Most of the paper is taken up with establishing the credibility of the skills of the enslaved workers and why the repurposing of the scrap iron was of symbolic importance to them.

John Reeder made it clear that that scrap iron was being processed at the foundry and not locally produced pig iron, “plantation iron”.  Bundles of heated iron rods were passed through grooved rolls to produce bar iron. I, too, have looked for information on the net about sugar cane rolls as I had no previous knowledge of them.  There are photos of modern rolls which have circumferential grooves. I feel that some kinds of sugar cane rolls cannot be dismissed as offering no advantage over flat rolls given the statements about their successful use.

Henry Cort could not make money out of his contract with the Admiralty unless he could make use of the scrap iron which the Admiralty had supplied in part payment  for his work. Existing processes for doing this were costly and information about what was being done in Jamaica. would have been useful to him. However it is conjectural that this information flow actually happened. It would be interesting to see the full version of what Mott wrote rather than the abridged versio0n that was published.

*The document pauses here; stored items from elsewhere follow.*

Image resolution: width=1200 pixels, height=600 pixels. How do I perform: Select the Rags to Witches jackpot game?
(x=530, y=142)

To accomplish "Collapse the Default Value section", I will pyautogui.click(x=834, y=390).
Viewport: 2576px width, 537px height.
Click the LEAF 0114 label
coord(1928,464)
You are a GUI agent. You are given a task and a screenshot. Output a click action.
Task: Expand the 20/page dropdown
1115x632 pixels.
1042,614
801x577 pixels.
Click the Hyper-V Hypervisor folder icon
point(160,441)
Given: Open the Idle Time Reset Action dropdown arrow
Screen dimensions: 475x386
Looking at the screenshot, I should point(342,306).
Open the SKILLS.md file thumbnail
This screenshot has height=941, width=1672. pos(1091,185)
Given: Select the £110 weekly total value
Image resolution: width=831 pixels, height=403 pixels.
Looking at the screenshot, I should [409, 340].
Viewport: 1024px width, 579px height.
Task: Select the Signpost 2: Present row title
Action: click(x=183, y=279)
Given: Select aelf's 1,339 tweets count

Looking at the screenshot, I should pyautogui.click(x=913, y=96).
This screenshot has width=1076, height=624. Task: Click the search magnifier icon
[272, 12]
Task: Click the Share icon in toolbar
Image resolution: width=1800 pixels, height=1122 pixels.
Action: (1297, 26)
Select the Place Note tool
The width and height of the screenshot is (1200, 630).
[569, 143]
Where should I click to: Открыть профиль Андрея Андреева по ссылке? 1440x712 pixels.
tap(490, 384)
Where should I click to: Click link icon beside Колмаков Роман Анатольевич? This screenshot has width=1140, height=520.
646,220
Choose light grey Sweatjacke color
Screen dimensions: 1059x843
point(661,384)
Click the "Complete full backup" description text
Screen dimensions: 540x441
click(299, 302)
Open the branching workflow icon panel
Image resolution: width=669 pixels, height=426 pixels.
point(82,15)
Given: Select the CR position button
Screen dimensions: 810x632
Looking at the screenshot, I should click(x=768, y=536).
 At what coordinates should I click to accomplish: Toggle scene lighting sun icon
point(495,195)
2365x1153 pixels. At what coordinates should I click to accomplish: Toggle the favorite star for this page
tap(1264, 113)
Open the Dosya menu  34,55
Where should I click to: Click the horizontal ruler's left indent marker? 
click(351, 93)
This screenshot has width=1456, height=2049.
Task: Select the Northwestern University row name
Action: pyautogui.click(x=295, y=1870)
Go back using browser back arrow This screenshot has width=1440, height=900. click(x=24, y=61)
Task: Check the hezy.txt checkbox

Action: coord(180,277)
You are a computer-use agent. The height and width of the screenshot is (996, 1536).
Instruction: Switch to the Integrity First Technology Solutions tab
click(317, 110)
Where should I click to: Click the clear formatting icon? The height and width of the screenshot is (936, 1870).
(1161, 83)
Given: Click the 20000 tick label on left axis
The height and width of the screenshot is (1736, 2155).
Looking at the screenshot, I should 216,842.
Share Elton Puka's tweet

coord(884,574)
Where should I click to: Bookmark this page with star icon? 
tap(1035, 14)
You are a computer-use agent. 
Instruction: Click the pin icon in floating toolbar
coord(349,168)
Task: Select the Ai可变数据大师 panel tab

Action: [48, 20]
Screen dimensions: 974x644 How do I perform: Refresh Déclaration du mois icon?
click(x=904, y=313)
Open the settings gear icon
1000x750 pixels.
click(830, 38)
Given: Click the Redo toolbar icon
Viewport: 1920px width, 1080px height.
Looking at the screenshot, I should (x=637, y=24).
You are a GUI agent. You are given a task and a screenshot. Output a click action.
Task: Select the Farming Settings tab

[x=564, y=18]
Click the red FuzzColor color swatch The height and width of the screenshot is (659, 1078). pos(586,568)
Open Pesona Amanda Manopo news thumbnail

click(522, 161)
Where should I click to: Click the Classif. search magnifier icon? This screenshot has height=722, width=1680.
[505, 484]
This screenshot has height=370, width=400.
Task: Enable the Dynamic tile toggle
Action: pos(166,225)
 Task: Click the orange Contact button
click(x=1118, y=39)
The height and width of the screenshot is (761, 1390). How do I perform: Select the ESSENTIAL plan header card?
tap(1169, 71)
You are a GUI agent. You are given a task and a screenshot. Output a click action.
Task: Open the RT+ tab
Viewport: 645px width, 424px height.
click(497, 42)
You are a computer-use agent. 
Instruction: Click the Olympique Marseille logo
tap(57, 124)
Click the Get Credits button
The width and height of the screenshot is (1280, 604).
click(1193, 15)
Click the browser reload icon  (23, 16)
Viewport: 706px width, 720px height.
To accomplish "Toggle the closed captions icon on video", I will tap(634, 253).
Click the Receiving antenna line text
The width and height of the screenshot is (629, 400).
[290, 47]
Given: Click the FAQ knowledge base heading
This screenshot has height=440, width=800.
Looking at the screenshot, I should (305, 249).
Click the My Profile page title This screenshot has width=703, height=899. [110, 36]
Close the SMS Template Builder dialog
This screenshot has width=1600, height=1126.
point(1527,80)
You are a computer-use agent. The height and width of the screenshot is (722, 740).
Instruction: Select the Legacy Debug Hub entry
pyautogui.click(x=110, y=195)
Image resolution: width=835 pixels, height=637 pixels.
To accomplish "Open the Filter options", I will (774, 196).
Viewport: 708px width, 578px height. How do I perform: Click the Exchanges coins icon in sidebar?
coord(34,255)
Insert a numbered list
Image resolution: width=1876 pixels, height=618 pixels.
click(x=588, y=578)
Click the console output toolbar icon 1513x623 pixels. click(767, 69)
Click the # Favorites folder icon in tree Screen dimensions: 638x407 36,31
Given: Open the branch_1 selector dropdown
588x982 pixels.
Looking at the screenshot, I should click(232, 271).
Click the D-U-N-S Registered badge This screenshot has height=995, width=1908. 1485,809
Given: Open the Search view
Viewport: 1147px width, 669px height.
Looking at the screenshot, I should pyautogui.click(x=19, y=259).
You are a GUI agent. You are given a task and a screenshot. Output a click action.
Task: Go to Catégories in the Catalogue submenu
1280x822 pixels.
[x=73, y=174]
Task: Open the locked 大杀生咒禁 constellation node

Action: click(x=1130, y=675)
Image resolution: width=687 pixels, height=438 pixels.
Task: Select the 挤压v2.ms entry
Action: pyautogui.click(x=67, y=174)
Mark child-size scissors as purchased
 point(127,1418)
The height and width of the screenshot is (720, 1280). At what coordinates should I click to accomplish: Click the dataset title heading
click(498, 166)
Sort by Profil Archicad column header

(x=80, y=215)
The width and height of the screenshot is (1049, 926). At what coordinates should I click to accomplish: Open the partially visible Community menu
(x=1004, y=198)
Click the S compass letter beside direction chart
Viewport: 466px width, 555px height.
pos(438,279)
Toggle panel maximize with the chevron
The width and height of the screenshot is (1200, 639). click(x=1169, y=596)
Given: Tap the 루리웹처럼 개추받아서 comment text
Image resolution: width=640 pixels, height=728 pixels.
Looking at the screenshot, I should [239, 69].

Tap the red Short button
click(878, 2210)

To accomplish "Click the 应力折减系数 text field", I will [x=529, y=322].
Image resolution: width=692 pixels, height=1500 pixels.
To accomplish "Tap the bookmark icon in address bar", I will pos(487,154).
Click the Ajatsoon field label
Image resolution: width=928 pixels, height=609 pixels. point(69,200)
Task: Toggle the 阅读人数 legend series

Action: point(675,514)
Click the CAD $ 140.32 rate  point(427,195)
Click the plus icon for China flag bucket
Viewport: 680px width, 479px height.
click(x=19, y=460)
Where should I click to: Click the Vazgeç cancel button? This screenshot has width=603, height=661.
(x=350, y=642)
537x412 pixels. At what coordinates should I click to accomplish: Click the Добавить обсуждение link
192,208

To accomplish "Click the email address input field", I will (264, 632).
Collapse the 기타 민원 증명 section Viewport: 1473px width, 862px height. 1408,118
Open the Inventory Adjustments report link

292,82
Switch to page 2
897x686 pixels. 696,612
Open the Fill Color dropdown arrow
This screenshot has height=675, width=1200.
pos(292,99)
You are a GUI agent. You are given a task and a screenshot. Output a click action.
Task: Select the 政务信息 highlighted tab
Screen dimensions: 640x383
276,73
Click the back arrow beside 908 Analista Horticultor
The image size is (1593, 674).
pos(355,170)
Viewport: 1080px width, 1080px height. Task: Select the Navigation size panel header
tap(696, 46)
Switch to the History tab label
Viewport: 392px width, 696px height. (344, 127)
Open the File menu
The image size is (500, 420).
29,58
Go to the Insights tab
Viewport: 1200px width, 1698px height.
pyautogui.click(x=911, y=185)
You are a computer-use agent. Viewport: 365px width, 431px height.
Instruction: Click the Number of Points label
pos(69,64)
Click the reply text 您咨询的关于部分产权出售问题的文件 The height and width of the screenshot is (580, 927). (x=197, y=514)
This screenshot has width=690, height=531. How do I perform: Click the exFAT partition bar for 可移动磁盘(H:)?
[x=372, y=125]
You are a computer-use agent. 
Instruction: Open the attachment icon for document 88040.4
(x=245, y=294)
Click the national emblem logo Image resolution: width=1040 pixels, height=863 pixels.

It is stated in the paper that “these Black metallurgists developed one of the most important innovations of the industrial revolution for their
own purposes”. This is too strong a claim but their efforts should not be ignored whether or not Cort learned what had been done. Nothing done in Jamaica was relevant to the puddling of pig iron which Cort describes in his second patent..  This is the process which became  extremely important although it took workers at Merthyr Tydfil considerable experimentation to turn Cort’s idea into a workable process.

Jenny Bulstrode’s paper was published Open Access. This makes it more accessible although the mention in the Guardian and New Scientist helped. When I looked it had been viewed 1750 times.  I see that the article on Henry Cort  in Wikipedia was almost immediately updated to include the claim that he knew about what had been done in Jamaica. The article has been updated again to say that the connection to Jamaica has only been hypothesised but it is being accepted by others. One example is an article on the 8th July in The News, a local paper for the Portsmouth area. it says “Councillor Sean Woodward, leader of Fareham Borough Council, described the findings as ‘the industrial espionage of its day’. ‘It looks like he stole the technology from 76 Jamaican slaves,’ he said”.

I am glad that the HMS has adopted Platinum Open Access so that the Journal’s contents make available  an authoritative source of information to a wider audience.